With two stories added every week, Burj Dubai is taking shape as the centerpiece of a 20-billion-dollar venture featuring the construction of a new district, "Downtown Burj Dubai," that will house 30,000 apartments and the world's largest shopping mall.
Launched in early 2004, the construction of the tower by South Korea' s Samsung should be completed at the end of 2008 and cost one billion dollars, according to Greg Sang, the Emaar official in charge of Burj Dubai.
Burj Dubai already has 79 stories, taking its height to more than 200 meters (656 feet). But even after having gone that far, Emaar is still not revealing the tower's final height. "At the moment, we are not answering. We'll say it (will be) more than 700 meters (2,296 feet) and more than 160 stories... The people who need to know, know," Sang, a 40-year-old New Zealander, told AFP.
The world's tallest inhabited building is "Taipei 101" in Taiwan, which is 508 meters (1,666 feet) tall.
A minimum of 700 meters/2,296 feet... That's almost half a mile high. The Wikipedia article suggests the building could possibly top out at anywhere from 162 to 195 floors, and from 916 to 940 meters... That's 3,084 feet. I can barely describe a manmade structure of these proportions without resorting to astonished profanity. The official website can be seen here.
If that's not "wow" enough, there are rumors that another skycraper project, Al Burj, a mere 30 miles away, will rival or even surpass Burj Dubai in height.

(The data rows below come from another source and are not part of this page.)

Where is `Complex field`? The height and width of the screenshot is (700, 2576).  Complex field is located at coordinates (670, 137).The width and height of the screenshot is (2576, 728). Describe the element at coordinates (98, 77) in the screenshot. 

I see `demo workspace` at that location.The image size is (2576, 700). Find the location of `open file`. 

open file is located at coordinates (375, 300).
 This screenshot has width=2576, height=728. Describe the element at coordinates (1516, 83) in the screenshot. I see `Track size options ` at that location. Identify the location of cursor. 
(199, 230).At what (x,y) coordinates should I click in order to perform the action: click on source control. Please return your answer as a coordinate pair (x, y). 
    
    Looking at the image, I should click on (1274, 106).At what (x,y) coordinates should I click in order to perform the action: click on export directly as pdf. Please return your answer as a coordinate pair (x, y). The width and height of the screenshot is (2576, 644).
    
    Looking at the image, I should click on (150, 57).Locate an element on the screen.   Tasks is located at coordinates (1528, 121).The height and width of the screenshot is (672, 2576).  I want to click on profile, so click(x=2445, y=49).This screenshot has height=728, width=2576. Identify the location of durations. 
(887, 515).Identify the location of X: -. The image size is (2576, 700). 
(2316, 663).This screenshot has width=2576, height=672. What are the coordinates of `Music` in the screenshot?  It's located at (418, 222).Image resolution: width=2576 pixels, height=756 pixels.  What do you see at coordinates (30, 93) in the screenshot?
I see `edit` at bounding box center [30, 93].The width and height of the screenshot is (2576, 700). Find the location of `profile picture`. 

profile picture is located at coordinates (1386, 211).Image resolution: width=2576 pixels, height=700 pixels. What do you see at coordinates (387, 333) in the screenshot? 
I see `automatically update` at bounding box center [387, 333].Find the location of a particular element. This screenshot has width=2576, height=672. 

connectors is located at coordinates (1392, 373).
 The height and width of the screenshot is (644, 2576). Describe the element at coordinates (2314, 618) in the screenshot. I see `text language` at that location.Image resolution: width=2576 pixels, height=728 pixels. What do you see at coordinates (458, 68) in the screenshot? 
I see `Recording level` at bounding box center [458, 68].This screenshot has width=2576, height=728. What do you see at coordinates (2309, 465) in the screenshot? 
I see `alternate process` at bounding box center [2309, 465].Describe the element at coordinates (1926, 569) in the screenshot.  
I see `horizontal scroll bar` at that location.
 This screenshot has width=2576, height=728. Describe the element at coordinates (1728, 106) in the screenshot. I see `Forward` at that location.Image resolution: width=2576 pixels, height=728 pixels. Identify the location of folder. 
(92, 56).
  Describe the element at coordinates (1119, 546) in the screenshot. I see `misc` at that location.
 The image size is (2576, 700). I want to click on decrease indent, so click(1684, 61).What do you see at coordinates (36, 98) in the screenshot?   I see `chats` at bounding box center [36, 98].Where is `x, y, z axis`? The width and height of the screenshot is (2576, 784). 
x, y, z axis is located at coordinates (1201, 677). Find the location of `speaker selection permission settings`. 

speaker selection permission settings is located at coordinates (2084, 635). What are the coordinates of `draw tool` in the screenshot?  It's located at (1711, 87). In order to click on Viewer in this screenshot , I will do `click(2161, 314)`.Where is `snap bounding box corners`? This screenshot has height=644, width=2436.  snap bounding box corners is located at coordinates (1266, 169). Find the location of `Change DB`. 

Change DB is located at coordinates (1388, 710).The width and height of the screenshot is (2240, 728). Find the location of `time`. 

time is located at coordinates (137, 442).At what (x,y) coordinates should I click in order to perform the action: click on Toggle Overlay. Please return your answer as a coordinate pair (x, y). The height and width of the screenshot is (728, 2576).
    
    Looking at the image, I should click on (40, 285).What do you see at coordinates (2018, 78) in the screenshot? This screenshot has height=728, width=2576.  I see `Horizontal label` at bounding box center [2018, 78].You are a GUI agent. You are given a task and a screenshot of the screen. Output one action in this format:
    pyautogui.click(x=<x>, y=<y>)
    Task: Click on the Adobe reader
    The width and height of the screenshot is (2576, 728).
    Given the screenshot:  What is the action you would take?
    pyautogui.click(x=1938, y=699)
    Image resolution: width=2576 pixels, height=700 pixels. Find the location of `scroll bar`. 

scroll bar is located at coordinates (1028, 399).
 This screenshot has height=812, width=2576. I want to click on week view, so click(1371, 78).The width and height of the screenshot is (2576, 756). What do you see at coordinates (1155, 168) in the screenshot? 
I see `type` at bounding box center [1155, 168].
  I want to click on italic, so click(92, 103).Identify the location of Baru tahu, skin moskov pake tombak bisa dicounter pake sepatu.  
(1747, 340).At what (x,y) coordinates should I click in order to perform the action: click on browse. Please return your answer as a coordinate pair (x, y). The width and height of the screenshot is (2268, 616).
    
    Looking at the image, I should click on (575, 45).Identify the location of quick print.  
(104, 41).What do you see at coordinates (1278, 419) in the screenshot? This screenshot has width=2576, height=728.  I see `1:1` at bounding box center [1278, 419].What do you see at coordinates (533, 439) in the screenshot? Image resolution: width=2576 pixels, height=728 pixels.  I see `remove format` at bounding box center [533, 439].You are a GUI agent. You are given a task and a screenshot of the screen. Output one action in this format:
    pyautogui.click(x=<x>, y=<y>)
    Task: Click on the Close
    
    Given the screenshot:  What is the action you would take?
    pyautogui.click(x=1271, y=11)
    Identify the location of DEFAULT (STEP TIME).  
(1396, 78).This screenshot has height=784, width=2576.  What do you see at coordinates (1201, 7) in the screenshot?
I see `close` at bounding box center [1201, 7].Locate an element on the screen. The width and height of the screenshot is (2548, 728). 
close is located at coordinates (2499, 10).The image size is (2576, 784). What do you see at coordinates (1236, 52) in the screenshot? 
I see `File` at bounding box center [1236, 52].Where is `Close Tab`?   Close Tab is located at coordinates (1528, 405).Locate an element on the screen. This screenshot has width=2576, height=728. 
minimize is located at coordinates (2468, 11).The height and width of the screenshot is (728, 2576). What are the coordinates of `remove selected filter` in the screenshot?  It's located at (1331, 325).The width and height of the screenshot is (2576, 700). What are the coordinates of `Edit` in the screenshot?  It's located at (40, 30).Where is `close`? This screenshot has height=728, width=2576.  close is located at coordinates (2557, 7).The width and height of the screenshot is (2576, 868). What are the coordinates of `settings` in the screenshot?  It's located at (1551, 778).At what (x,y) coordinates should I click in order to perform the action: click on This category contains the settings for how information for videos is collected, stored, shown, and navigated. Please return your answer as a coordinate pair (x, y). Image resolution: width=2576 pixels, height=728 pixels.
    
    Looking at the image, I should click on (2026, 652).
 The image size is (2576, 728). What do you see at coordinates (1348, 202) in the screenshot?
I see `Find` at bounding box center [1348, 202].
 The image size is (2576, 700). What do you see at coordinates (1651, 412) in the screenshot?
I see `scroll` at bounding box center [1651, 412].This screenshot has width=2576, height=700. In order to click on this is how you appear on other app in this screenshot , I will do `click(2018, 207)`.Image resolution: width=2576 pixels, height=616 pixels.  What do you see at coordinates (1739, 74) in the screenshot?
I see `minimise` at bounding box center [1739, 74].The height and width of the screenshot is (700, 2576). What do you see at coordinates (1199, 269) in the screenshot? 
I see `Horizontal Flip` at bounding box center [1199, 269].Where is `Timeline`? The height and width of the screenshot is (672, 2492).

As an aside, Dubai has been known for quite a while now for its poor treatment of foreign workers, especially those of non-Western origin. The complaints and accusations included low pay, poor conditions, various forms of exploitation, etc. In March, 2006, rioting broke out among workers at the Burj Dubai and other construction sites within the emirate. The upshot is that by the end of that month, Dubai announced that it was reversing (as a matter of official policy, anyway...) its longstanding prohibitions against the formation of labor unions. This, in addition to the loosening of restrictions on foreign ownership of property in recent years (Dubai's population is around 80% immigrant, and there is no naturalization of foreigners).
An overwhelmingly foreign population which is overwhelmingly responsible for the face and facts of daily modern life in the area, very slowly gaining and being granted expanding rights and growing an ever-larger societal stake under an un-elected, and sometimes oppressive government. Hmm... Keep an eye on this place.